Transit: Improve It Or Lose It

Merely running buses up and down streets is no longer sufficient for generating funds. In fact, in many cases (e.g. empty buses), it can negatively affect the credibility of a system. Transit systems must do more and tailor service to address specific needs.


Public transit systems in most Canadian communities are funded through a partnership between the municipality and other levels of government. In some cases, local governments are also able to partner with other organizations, such as service agencies or employers, to develop transportation options for specific populations or specific needs.
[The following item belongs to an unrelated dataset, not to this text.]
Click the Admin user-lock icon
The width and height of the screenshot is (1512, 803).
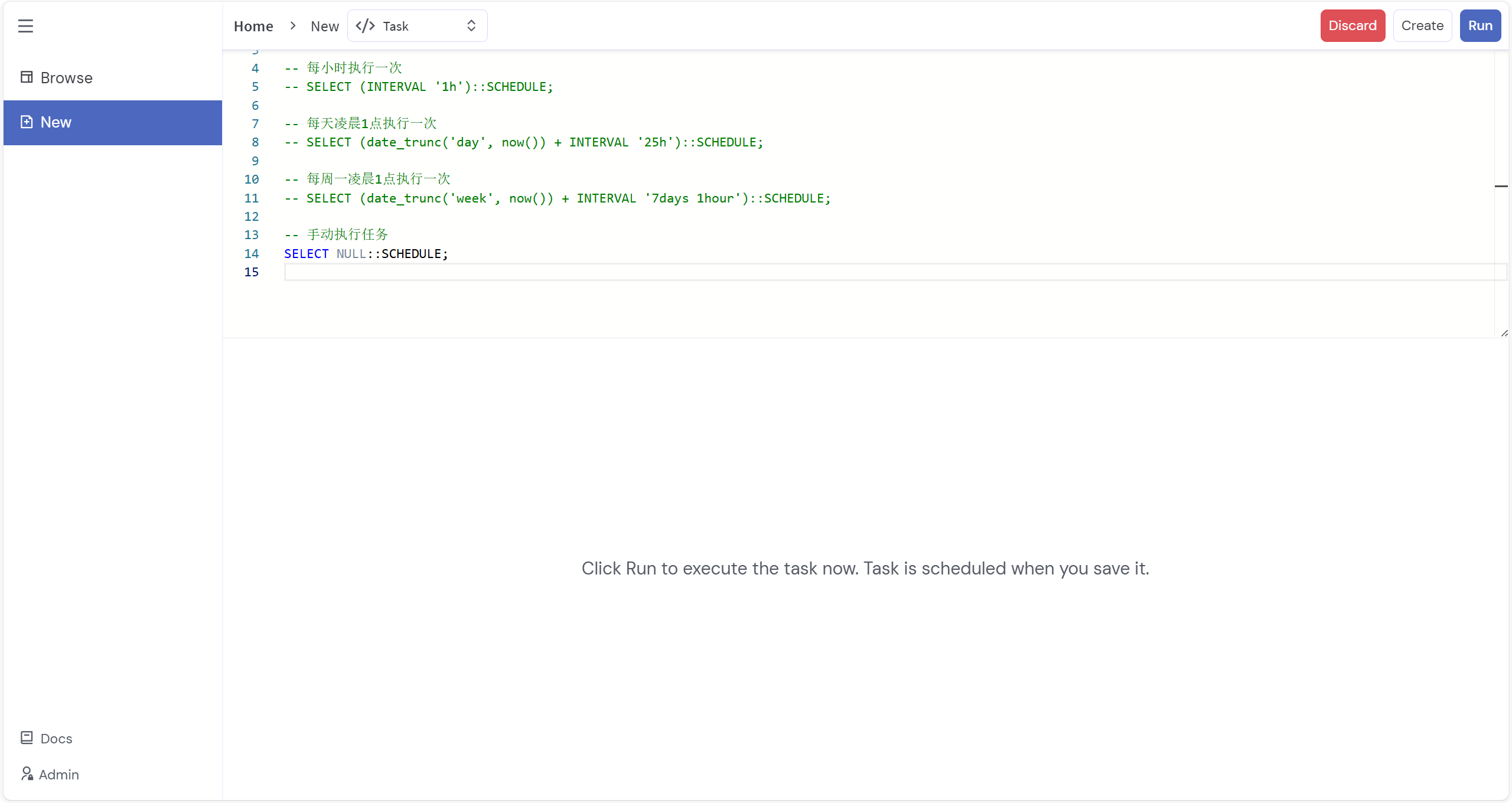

In St. Albert, we have an aging population with an associated increased need for public transportation. We also have many young families that want to reduce their reliance on their vehicles for transportation within the Capital Region but find it simply impractical to use transit due to the lack of accessibility and high associated costs as well as the various inconvenient schedules. Why would anyone want to spend twice what the residents of Edmonton spend on transit that does not reach close to their home and that does not go where they want to go?

What I’ve Heard So Far

Over the last few weeks, I have heard from many residents who expressed the following:

  • They want to use transit but they have to walk a few blocks to reach it.
  • The system stops working when they most need it.
  • It takes them only halfway to where they need to go outside of the city.
  • They have to wait in uncovered shelters in the middle of winter conditions before they can catch their bus.
  • If they miss their bus, they might have to wait in excess of 40 minutes before they catch the next one.

As it turns out, the very people (e.g. seniors, young adults, moms with kids, families) that most want and need to use transit are put off by the multitude hurdles they face to be able to access it.

We already have areas along St. Albert that currently have no access to transit such as the Campbell Industrial Park. There is a sign that has been standing close to where I live for almost 3 years now promising a future transit stop location but it remains inactive. I’ve heard from a variety of residents across new neighborhoods with no access to transit for themselves or their children who’d like to use it to go to school or access various facilities across our city. Also, the significant amount of proposed construction in the North and Northwest regions of the city will make things even more challenging for our transit system.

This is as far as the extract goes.